**Task details**
Nothing should be output except the lines from the top of the material below through the line that contains "Toggle the Equity series legend button", each exactly as written.

^^^^

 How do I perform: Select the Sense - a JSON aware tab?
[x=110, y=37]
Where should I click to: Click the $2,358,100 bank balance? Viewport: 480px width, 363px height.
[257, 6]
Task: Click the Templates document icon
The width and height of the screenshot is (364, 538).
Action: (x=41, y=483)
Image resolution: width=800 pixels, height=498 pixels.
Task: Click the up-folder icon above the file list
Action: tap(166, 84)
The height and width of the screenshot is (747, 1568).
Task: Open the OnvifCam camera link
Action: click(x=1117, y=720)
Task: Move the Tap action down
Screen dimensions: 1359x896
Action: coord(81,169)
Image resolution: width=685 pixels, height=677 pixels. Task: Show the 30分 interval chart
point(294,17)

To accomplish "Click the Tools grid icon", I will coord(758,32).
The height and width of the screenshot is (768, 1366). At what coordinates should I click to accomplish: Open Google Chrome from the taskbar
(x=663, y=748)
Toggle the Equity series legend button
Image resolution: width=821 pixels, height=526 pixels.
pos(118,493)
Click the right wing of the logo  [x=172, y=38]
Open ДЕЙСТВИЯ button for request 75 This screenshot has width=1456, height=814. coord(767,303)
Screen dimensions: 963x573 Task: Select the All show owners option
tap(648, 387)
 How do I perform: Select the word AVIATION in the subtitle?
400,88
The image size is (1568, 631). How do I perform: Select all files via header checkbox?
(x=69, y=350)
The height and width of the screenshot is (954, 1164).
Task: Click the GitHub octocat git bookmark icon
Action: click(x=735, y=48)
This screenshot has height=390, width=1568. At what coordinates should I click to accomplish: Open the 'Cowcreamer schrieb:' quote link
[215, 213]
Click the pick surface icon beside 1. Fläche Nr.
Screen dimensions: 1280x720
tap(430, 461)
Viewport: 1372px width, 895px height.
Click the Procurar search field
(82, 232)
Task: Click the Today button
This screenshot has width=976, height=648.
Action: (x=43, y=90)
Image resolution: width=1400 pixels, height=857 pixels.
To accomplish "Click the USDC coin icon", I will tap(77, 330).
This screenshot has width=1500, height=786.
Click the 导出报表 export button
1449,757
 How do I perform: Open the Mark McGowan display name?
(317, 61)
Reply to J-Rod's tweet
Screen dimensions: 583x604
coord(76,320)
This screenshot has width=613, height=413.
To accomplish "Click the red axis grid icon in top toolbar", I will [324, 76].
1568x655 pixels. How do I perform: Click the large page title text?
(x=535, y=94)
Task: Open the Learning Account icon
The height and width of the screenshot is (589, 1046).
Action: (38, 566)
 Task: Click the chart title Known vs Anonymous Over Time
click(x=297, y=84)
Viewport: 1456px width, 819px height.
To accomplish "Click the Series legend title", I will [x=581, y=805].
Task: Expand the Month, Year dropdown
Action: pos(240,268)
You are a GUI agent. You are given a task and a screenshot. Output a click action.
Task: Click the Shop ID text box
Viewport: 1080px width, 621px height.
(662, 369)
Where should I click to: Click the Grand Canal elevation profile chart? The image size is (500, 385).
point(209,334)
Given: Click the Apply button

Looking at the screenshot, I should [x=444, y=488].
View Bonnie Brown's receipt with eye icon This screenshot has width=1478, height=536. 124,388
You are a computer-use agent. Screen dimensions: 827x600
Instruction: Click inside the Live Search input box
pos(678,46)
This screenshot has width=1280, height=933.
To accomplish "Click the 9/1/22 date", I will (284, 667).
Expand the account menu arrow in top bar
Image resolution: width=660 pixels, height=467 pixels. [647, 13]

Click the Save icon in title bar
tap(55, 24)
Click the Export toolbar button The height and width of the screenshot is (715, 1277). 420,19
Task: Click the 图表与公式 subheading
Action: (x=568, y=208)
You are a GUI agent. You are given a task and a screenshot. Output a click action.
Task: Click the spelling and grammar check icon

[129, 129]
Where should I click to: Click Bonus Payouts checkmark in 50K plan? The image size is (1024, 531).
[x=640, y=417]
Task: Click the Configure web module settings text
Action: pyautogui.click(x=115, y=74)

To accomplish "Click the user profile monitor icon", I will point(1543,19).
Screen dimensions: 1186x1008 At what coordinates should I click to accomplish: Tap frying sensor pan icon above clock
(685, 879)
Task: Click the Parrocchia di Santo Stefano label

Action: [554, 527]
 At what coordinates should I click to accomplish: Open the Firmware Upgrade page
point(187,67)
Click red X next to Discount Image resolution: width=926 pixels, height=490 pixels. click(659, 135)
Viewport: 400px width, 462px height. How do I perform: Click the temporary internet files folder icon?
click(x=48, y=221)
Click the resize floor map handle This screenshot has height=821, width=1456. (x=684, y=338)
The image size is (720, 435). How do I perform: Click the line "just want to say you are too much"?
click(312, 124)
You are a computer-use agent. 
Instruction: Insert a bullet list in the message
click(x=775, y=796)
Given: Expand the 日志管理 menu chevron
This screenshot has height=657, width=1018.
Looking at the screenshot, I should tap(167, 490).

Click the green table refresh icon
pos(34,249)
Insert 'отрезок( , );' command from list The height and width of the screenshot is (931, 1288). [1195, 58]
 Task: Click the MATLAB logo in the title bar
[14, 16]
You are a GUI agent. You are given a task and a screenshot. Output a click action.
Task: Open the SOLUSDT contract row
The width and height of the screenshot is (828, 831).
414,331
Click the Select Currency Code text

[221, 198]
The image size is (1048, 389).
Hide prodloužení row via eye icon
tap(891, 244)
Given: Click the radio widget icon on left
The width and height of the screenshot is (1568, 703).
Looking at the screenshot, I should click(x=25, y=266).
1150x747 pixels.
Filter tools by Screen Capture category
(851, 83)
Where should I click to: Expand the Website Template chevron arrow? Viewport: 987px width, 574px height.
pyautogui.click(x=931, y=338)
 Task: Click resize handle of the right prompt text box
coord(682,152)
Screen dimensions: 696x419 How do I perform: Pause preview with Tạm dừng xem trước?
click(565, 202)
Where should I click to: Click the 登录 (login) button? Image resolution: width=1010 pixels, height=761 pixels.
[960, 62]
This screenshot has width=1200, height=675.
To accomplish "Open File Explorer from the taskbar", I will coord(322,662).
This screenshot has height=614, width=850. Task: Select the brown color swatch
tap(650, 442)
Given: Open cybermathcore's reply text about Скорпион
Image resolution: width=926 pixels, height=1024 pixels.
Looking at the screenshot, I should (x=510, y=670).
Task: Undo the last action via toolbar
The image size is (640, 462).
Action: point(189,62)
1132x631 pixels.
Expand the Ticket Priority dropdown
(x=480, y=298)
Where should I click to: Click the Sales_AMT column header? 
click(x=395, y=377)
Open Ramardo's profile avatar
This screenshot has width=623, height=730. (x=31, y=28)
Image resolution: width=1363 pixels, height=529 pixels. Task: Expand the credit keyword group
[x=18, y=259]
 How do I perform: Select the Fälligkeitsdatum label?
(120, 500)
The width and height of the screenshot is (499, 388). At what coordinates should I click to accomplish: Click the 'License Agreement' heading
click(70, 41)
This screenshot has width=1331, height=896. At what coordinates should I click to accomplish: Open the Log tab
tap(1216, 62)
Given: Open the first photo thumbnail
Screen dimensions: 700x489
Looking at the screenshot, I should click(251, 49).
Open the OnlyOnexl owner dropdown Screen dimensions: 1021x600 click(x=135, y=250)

^^^^

**Response area**
 How do I perform: Select the Sense - a JSON aware tab?
[x=110, y=37]
Where should I click to: Click the $2,358,100 bank balance? Viewport: 480px width, 363px height.
[257, 6]
Task: Click the Templates document icon
The width and height of the screenshot is (364, 538).
Action: (x=41, y=483)
Image resolution: width=800 pixels, height=498 pixels.
Task: Click the up-folder icon above the file list
Action: tap(166, 84)
The height and width of the screenshot is (747, 1568).
Task: Open the OnvifCam camera link
Action: click(x=1117, y=720)
Task: Move the Tap action down
Screen dimensions: 1359x896
Action: coord(81,169)
Image resolution: width=685 pixels, height=677 pixels. Task: Show the 30分 interval chart
point(294,17)

To accomplish "Click the Tools grid icon", I will coord(758,32).
The height and width of the screenshot is (768, 1366). At what coordinates should I click to accomplish: Open Google Chrome from the taskbar
(x=663, y=748)
Toggle the Equity series legend button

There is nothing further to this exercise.